Figure 4: Line graphs of hybridisation controls.

Premixed spikes were added to the samples at two time points: before the enzymatic steps (labelling controls) and during the preparation of the hybridisation cocktail (hybridisation controls). They served to control the proper enzymatic conversion of transcripts and the correct conditions during microarray hybridisation, washing, staining and scanning. The labelling controls are sequences derived from Bacillus subtilis genes (Lys: AFFX-r2-Bs-lys (1:100,000), Phe: AFFX-r2-Bs-phe (1:50,000), Thr: AFFX-r2-Bs-thr (1:25,000), Dap: AFFX-r2-Bs-dap (1:6,667)).
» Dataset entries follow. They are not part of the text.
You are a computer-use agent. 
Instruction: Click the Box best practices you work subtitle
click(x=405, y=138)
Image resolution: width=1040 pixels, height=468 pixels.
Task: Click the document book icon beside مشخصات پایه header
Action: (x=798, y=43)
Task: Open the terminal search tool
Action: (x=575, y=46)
The default hybridisation controls are composed of BioB, BioC, BioD and Cre in staggered concentrations (AFFX-r2-Ec-BioB, AFFX-r2-Ec-BioC, AFFX-r2-Ec-BioD, AFFX-r2-P1-Cre). The two graphs are depicting the respective log2 values after applying SST-RMA. Consistency across all 150 samples is demonstrated by increasing signal values (Lys<Phe<Thr<Dap and BioB<BioC<BioD<Cre). The colour code distinguishes the 5 different cell populations studied.